* _Task statement_: Each record is to be copied exactly as written.

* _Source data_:
○ ○ ○ ○ ○

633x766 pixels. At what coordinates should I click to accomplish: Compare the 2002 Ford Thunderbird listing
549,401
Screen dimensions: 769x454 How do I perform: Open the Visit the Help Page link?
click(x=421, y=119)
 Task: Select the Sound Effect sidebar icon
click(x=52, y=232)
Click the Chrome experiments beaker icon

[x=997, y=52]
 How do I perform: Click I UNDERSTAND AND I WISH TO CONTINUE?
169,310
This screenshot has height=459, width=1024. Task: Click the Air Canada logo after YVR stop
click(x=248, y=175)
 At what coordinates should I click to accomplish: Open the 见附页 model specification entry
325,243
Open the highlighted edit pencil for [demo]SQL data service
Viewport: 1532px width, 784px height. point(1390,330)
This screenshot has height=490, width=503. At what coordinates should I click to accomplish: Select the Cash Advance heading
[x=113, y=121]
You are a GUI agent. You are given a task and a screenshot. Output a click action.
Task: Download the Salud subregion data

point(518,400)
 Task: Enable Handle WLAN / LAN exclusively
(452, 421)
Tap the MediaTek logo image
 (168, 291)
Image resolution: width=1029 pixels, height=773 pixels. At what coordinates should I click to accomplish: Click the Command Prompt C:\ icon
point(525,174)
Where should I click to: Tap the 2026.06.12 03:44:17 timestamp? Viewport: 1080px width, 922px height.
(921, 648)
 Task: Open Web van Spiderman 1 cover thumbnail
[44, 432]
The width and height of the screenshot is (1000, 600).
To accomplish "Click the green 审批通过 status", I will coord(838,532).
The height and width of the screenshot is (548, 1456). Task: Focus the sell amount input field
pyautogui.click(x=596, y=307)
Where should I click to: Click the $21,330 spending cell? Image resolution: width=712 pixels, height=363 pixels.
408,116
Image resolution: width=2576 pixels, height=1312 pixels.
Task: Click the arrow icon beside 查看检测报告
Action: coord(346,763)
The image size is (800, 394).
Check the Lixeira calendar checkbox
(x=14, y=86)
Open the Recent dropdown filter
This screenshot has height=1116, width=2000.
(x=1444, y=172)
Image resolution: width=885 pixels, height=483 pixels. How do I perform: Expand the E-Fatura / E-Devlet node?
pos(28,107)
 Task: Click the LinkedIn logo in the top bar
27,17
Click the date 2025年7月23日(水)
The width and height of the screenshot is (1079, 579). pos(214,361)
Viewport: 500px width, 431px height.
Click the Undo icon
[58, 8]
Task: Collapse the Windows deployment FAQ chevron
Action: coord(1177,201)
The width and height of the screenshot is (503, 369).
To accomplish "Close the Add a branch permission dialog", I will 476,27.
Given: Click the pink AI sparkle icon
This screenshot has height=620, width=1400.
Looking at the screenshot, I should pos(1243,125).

○ ○ ○ ○ ○

* _Answer to the problem_:
633x766 pixels. At what coordinates should I click to accomplish: Compare the 2002 Ford Thunderbird listing
549,401
Screen dimensions: 769x454 How do I perform: Open the Visit the Help Page link?
click(x=421, y=119)
 Task: Select the Sound Effect sidebar icon
click(x=52, y=232)
Click the Chrome experiments beaker icon

[x=997, y=52]
 How do I perform: Click I UNDERSTAND AND I WISH TO CONTINUE?
169,310
This screenshot has height=459, width=1024. Task: Click the Air Canada logo after YVR stop
click(x=248, y=175)
 At what coordinates should I click to accomplish: Open the 见附页 model specification entry
325,243
Open the highlighted edit pencil for [demo]SQL data service
Viewport: 1532px width, 784px height. point(1390,330)
This screenshot has height=490, width=503. At what coordinates should I click to accomplish: Select the Cash Advance heading
[x=113, y=121]
You are a GUI agent. You are given a task and a screenshot. Output a click action.
Task: Download the Salud subregion data

point(518,400)
 Task: Enable Handle WLAN / LAN exclusively
(452, 421)
Tap the MediaTek logo image
 (168, 291)
Image resolution: width=1029 pixels, height=773 pixels. At what coordinates should I click to accomplish: Click the Command Prompt C:\ icon
point(525,174)
Where should I click to: Tap the 2026.06.12 03:44:17 timestamp? Viewport: 1080px width, 922px height.
(921, 648)
 Task: Open Web van Spiderman 1 cover thumbnail
[44, 432]
The width and height of the screenshot is (1000, 600).
To accomplish "Click the green 审批通过 status", I will coord(838,532).
The height and width of the screenshot is (548, 1456). Task: Focus the sell amount input field
pyautogui.click(x=596, y=307)
Where should I click to: Click the $21,330 spending cell? Image resolution: width=712 pixels, height=363 pixels.
408,116
Image resolution: width=2576 pixels, height=1312 pixels.
Task: Click the arrow icon beside 查看检测报告
Action: coord(346,763)
The image size is (800, 394).
Check the Lixeira calendar checkbox
(x=14, y=86)
Open the Recent dropdown filter
This screenshot has height=1116, width=2000.
(x=1444, y=172)
Image resolution: width=885 pixels, height=483 pixels. How do I perform: Expand the E-Fatura / E-Devlet node?
pos(28,107)
 Task: Click the LinkedIn logo in the top bar
27,17
Click the date 2025年7月23日(水)
The width and height of the screenshot is (1079, 579). pos(214,361)
Viewport: 500px width, 431px height.
Click the Undo icon
[58, 8]
Task: Collapse the Windows deployment FAQ chevron
Action: coord(1177,201)
The width and height of the screenshot is (503, 369).
To accomplish "Close the Add a branch permission dialog", I will 476,27.
Given: Click the pink AI sparkle icon
This screenshot has height=620, width=1400.
Looking at the screenshot, I should pos(1243,125).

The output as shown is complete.